Un artículo que explica cómo las acusaciones contra D4vd cambiaron la forma en que muchos escuchan Romantic Homicide. Una reflexión sobre los límites entre el artista, su obra y lo que sentimos al conocer la historia detrás de ella.
“In the back of my mind
I killed you
And I didn’t even regret it”
(Romantic Homicide, D4vd)
Así dice Romantic Homicide, una canción lanzada en 2022 que hizo el nombre de D4vd conocido internacionalmente. La canción, marcada por un sonido melancólico y letras sobre el dolor de una relación fallida, logró que millones de personas se sintieran identificadas con el profundo sentimiento de decepción que transmite. Para muchos oyentes, era una simple canción que los acompañaba en su dolor. Sin embargo, tres años después, su título adquirió un significado mucho más incómodo.
En septiembre de 2025, los restos de Celeste Rivas Hernández, una adolescente de 14 años, fueron encontrados dentro de un Tesla registrado a nombre de David Anthony Burke, conocido artísticamente como D4vd. Tras meses de investigación, Burke fue acusado en abril de 2026 de asesinato y otros delitos relacionados con la muerte de la menor. Él se declaró no culpable y actualmente enfrenta un proceso judicial. En julio, un juez determinó que existía suficiente evidencia para llevar el caso a juicio, el cual se espera que se lleve a cabo a finales de agosto, donde puede enfrentar cadena perpetua o pena de muerte.
Todo este proceso hizo que Romantic Homicide volviera a aparecer en conversaciones en redes sociales, pero esta vez su título tenía un significado más oscuro. Aunque no existen pruebas de que la canción tenga alguna relación con el crimen; el simple hecho de que su título contenga la palabra homicidio mientras su creador enfrenta una acusación por este delito, inevitablemente cambia la manera en que algunas personas la perciben.
Llegados a este punto, surge una pregunta difícil: ¿Es posible separar una obra de la persona que la creó? Quizás sí. Una canción puede adquirir significado propio a través de las experiencias y los recuerdos de cada oyente. Sin embargo, conocer las acciones o acusaciones contra su autor también puede transformar completamente la manera en que percibimos aquello que antes escuchábamos sin cuestionarlo.

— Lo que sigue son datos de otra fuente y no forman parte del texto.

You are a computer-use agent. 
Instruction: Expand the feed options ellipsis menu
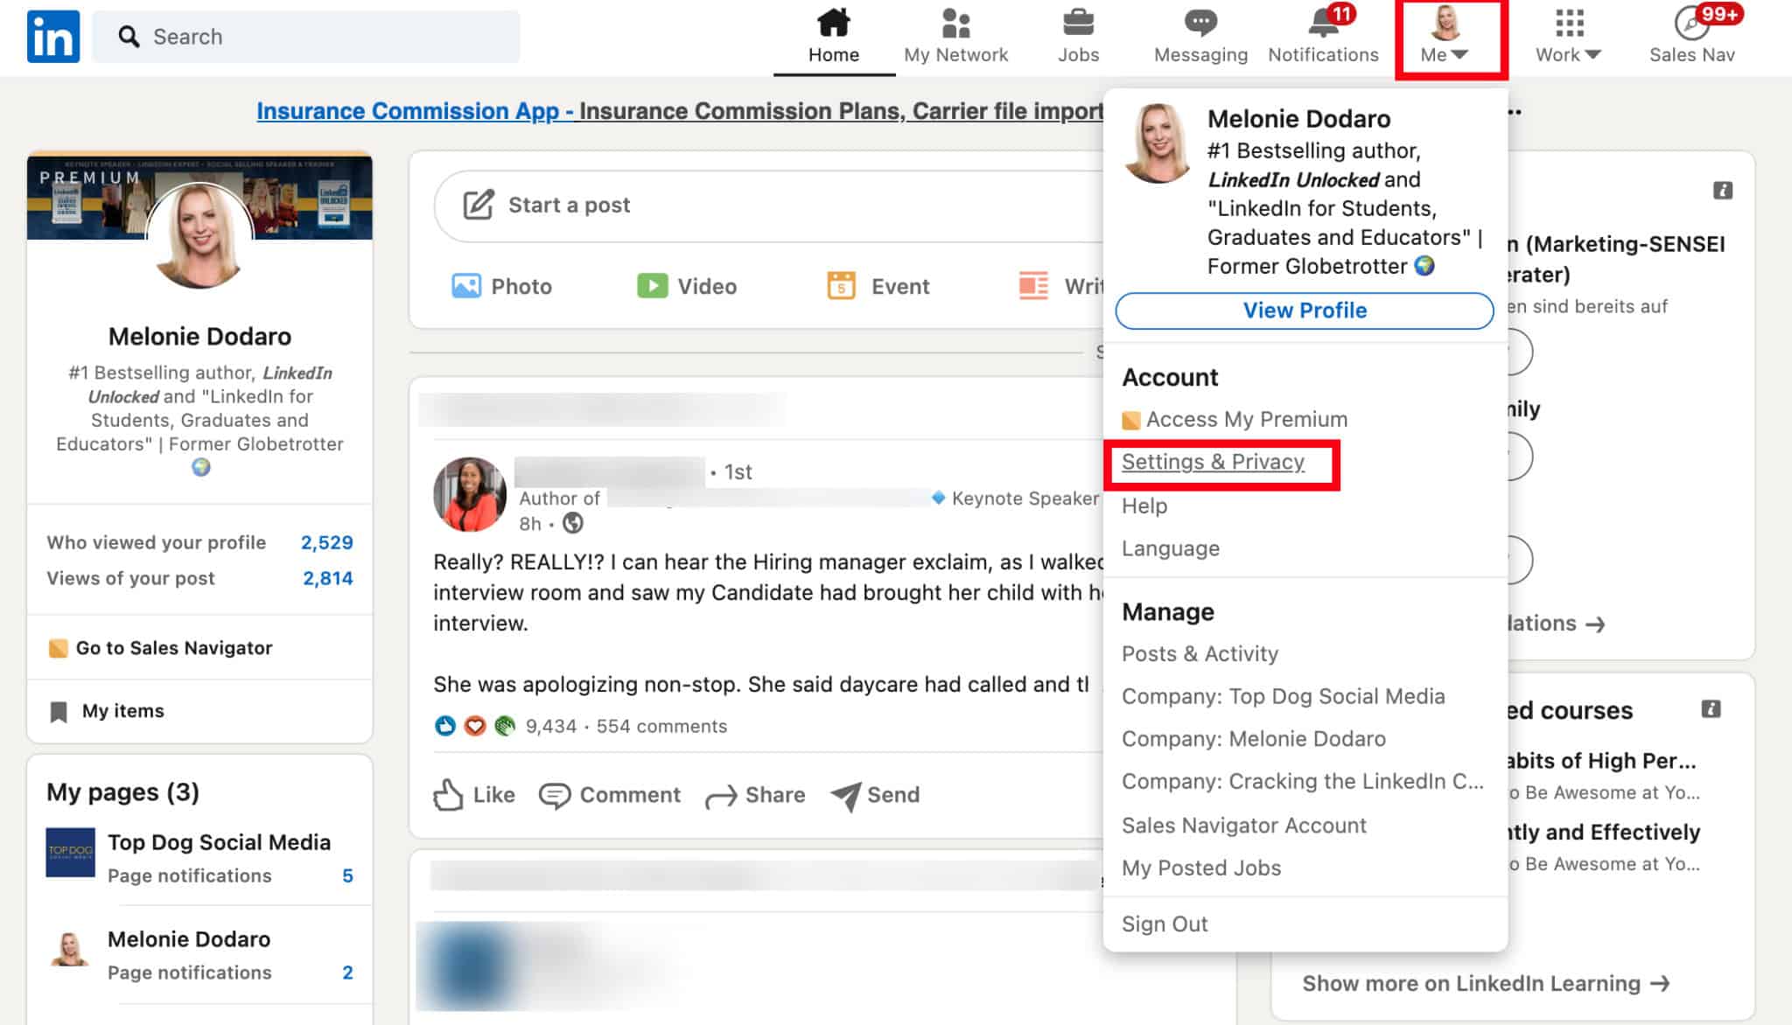pos(1513,111)

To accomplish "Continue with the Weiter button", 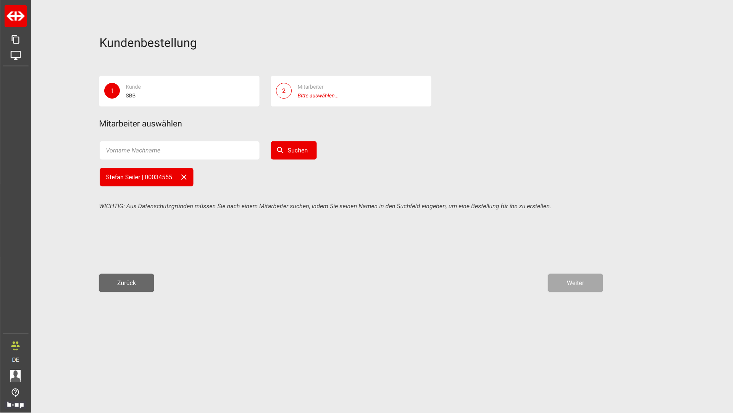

El conflicto aparece cuando lo que sentimos por una obra entra en contradicción con lo que pensamos sobre quien la creó. Podemos seguir encontrando belleza en una canción y, al mismo tiempo, sentir incomodidad al recordar quién está detrás de ella. Separar el arte del artista no significa necesariamente ignorar sus acciones, sino decidir cuánto deben influir en el significado que la obra tiene para nosotros.
Tal vez el arte pueda separarse del artista, pero no siempre podemos separar lo que sabemos de lo que sentimos. Quizá esa sea la parte más incómoda de escuchar una canción después de conocer la historia detrás de su creador.
No dejamos de escuchar una canción, simplemente dejamos de escucharla de la misma manera.